Extracted records:
====

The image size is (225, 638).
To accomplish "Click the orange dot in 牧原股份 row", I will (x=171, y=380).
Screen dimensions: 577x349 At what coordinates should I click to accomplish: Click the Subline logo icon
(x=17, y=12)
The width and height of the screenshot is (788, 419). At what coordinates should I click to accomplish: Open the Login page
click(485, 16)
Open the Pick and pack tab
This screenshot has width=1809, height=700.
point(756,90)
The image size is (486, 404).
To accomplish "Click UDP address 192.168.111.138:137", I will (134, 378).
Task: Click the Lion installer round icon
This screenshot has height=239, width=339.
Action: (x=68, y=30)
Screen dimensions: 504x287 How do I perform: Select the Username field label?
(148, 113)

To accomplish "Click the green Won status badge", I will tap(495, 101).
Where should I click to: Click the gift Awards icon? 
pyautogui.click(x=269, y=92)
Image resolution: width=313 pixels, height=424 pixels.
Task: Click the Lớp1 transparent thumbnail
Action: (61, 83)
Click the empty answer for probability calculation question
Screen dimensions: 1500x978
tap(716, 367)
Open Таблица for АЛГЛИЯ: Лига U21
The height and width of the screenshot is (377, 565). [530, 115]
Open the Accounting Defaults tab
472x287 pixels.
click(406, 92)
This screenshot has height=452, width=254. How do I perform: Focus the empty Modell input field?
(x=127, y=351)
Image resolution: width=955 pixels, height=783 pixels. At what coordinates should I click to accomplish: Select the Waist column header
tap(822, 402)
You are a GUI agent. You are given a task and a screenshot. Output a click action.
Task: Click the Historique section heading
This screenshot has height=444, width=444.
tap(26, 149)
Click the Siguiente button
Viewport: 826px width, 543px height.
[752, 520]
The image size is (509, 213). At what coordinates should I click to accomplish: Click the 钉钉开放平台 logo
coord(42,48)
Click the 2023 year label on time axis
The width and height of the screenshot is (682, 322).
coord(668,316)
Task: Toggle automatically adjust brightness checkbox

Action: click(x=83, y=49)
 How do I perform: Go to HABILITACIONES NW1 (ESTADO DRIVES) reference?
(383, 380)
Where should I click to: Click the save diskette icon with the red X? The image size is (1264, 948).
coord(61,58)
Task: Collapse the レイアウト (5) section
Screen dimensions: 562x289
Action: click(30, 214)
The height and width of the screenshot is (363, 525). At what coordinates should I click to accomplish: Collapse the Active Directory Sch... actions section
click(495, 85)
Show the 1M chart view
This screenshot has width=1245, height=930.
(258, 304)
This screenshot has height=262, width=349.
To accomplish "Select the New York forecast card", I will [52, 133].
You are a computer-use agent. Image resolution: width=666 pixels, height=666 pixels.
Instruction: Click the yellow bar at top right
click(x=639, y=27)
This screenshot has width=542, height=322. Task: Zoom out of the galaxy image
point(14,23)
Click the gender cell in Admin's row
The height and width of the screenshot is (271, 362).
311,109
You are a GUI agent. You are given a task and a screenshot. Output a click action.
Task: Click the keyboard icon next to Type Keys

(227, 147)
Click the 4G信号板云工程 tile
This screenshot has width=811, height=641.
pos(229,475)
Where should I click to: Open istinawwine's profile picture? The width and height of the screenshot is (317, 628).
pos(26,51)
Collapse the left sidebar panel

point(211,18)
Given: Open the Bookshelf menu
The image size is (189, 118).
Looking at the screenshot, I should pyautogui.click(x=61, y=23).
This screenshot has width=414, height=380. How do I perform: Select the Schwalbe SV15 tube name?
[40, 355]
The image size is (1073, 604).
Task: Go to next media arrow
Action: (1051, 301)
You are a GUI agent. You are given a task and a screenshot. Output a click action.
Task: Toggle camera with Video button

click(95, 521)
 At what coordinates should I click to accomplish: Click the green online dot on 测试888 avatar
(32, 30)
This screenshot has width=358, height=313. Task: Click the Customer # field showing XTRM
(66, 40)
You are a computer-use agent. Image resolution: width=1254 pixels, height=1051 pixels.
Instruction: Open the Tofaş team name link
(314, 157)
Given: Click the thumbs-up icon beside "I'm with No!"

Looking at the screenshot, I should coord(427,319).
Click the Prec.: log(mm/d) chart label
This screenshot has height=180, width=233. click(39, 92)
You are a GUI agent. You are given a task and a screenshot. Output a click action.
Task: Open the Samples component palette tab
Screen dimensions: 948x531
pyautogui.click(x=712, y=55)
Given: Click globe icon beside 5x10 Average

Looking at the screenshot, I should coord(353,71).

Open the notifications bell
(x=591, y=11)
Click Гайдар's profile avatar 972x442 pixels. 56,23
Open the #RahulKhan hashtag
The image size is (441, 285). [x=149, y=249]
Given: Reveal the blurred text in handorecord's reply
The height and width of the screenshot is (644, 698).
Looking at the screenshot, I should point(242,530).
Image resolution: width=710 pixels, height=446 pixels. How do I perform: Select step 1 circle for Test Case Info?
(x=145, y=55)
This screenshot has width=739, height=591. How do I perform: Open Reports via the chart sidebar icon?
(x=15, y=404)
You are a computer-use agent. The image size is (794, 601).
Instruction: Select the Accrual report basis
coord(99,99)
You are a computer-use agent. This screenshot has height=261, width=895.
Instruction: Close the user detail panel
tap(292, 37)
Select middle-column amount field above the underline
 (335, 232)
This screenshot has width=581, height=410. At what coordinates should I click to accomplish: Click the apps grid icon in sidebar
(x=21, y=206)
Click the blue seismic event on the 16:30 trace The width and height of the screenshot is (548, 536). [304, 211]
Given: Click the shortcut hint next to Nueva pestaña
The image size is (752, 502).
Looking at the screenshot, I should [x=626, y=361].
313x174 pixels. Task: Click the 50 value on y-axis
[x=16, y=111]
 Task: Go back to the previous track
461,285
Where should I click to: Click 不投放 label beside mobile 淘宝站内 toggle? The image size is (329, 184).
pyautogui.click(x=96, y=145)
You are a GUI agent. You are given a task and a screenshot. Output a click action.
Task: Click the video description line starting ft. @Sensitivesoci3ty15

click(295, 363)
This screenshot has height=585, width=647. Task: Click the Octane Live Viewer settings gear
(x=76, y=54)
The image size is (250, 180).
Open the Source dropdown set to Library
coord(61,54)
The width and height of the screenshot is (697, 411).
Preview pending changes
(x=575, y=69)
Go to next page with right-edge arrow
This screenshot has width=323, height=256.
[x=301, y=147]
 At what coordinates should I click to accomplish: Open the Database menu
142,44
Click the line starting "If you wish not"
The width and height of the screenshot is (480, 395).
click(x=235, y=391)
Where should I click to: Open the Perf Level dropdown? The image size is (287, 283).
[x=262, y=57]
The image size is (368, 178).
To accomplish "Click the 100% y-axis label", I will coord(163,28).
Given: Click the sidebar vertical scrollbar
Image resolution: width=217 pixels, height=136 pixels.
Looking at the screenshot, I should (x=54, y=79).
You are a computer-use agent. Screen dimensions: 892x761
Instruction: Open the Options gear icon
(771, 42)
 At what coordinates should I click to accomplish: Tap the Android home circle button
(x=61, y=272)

====

__Work instructions__. Note every line of the entries in which "will" appears, and copy it down.

__Exercise answer__.
To accomplish "Click the orange dot in 牧原股份 row", I will (x=171, y=380).
To accomplish "Click UDP address 192.168.111.138:137", I will (134, 378).
To accomplish "Click the green Won status badge", I will tap(495, 101).
To accomplish "Select the New York forecast card", I will [52, 133].
To accomplish "Click the 100% y-axis label", I will coord(163,28).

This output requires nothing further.